For every teenager who has a child and makes a success of it, there are many more who don't. Teenagers who wind up on welfare, kids who grow up with absentee or deadbeat dads, parents who resent their kids for the change they caused in their lives.
So in answer to your original question, we can't answer whether you or any 16 year old are able to "look after a baby". There are too many other factors involved. Family support, the father's ability to financially support the new family, your maturity level, and many more.
But if you are asking whether its a good idea for teenagers to have children, the answer is a resounding and definite NO! The odds are too stacked against it working out well for all concerned.
I like Brittany's advice very much; "just stay a kid as long as you can"
No I'm not saying its OK for teenagers to get pregnant, I'm just saying don't rule out any possibility of a teenager having a baby just because they are younge! Quite frankly it makes me abit mift that people like you just think anyone under the age of 19 are imature kids who can't take responsibility for anything, I would die for my girls and no one could ever tell me that I'm an irrasponsibly mother! I may be 18 with 2 kids but I do have my head screwed on and I am happier than I have ever been in my whole life, both me and my partner have a savings account for my daughters so they can do well in their lives, I never missed out in any education, because I had finished my gcse's with good grades and have been doing my a levels in business studies and maths!

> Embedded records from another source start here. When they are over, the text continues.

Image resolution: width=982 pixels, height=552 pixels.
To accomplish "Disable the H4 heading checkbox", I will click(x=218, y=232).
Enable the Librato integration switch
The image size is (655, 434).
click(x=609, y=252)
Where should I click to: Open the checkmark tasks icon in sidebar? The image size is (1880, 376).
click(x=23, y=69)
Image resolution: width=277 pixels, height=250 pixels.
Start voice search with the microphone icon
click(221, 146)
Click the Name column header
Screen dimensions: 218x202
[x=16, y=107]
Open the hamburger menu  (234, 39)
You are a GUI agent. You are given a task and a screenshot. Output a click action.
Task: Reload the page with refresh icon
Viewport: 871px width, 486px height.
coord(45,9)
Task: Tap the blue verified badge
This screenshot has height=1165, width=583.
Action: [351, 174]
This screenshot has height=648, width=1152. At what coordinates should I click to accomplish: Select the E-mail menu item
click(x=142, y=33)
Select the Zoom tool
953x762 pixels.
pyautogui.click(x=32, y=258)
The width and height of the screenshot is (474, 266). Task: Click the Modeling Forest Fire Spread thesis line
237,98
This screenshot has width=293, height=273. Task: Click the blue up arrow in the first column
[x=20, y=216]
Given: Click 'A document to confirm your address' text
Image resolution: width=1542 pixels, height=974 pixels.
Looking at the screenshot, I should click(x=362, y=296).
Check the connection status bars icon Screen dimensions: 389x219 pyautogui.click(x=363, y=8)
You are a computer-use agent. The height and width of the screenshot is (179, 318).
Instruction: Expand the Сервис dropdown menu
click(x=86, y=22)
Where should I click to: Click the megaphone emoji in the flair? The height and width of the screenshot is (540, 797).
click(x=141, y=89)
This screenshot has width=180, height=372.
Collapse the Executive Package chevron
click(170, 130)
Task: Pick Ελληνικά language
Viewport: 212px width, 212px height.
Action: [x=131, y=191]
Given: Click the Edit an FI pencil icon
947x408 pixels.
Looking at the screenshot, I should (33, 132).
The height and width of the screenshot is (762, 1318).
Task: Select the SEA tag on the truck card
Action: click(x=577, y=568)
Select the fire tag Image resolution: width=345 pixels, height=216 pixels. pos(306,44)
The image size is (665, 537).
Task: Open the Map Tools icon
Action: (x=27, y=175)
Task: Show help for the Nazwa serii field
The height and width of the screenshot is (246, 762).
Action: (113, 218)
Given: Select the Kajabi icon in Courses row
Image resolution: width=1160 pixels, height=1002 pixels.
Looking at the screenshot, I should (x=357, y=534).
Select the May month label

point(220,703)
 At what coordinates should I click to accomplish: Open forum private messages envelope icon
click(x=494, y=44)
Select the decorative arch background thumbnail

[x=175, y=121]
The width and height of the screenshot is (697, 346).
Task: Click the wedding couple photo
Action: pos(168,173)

I'm not saying its OK for just anyone to have kids I'm just sick of older people thinking not a single teenager can coup with kids! It makes me so mad because I know that SOME teenagers are capable and I've seen the looks people give to younge mother and it makes me sick!
 Originally Posted by redhed35
so this post was to prove what?
if your saying that teenage pregnancy is ok and its a fairy story,well thats just a crock of crap.
the majority of teenage pregnancies end in disaster for all parties...i will grant you there are rare exceptions,however to say its all going to be ok is beyond irresponable for any teenager to read that.
i had two children as a teenager,and i for one can say it was NOT ok,it was NOT fun and everything did NOT turn out rosy.
I'm not saying its going to be a faily tale at all because its not, yes it is hard and having kids is a lot to take on! I'm not advising teenagers to get pregnant! I'm just saying that older people should think ALL teenagers are in capable! I've loved spending all my time with my daughters and I am not imbarrist of them one bit!
I'm sorry you wasn't happy having your kids and your life didn't turn out the way you wanted, but mine has!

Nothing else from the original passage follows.